Yuanlei Chen, a Stanford doctoral student and co-author of the study, said the research should encourage operators to fix leaks quickly, retrofit valves and do what they can to reduce air pollution. .
“Air-detectable point sources, including a surprisingly large number of pipeline point sources, account for the vast majority of total methane emissions in the study area,” Chen said. “These point sources come from a small fraction of facilities in the region and present great opportunities for methane mitigation.”
Chen said reducing methane emissions is one of the most “cost-effective” ways for oil companies to reduce their environmental impact, and the use of planes – which could be shared by small operators – will ensure a better precision.
“Finding and fixing large emission sources quickly is important for reducing methane emissions,” Chen said. “Regular aerial screening presents a low-cost and accurate approach to identifying high-consequence sources, although current ground-based monitoring approaches are still important for smaller emissions.
“Reducing methane emissions is often one of the most cost-effective ways for oil and gas companies to reduce greenhouse gas emissions.”
The economics of air pollution could become even bigger as the United States is set to see another surge in oil and gas production following the invasion of Ukraine by Russia.
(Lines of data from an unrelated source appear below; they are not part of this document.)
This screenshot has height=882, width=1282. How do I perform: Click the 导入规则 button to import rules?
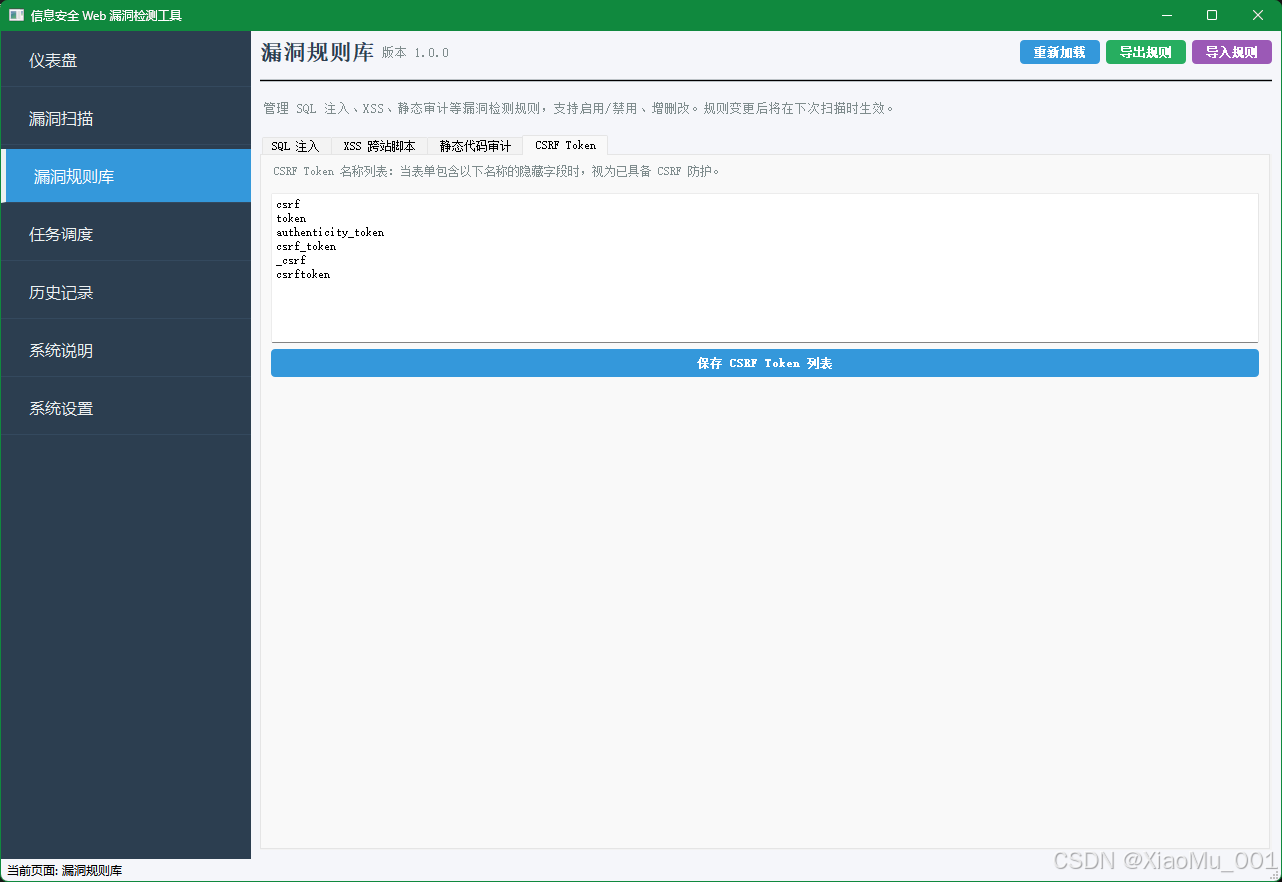(x=1231, y=52)
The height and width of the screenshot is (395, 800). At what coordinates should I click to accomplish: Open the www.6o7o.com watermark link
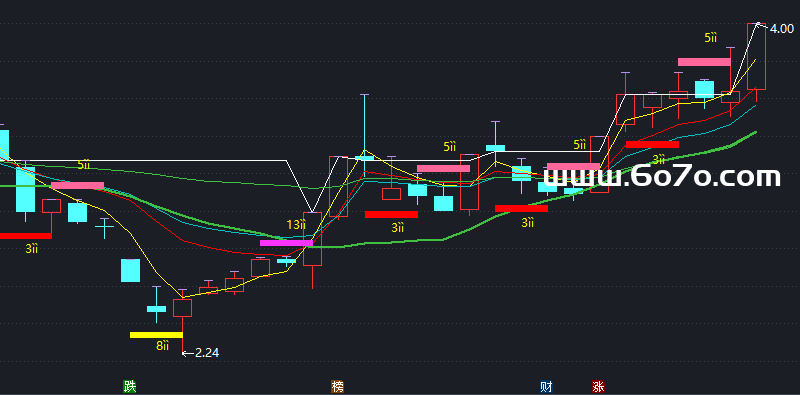tap(662, 177)
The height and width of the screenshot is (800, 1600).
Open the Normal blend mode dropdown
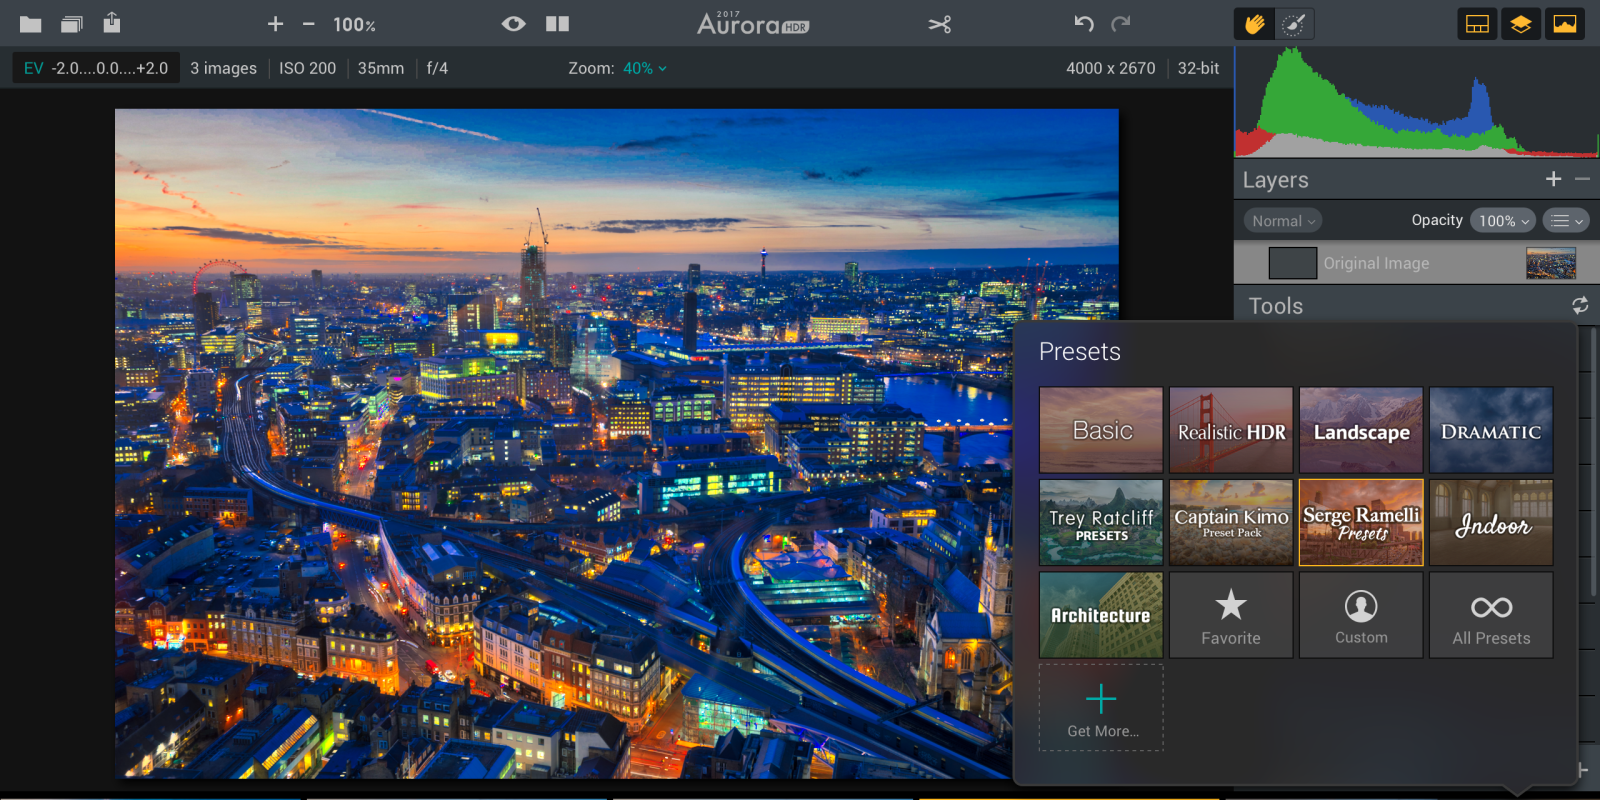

The conflict has exacerbated the need for tighter regulation, Shoup said, and a potential shift away from the world’s reliance on fossil fuels.
“There has to be a managed downturn at some point,” Shoup said. “We know that this development leads to more emissions. I fear that many new developments are justified by what is happening in the world.
“With the new demand for oil linked to the situation in Russia, I fear that the Permian will become the sacrificial lamb for the energy needs of the world.”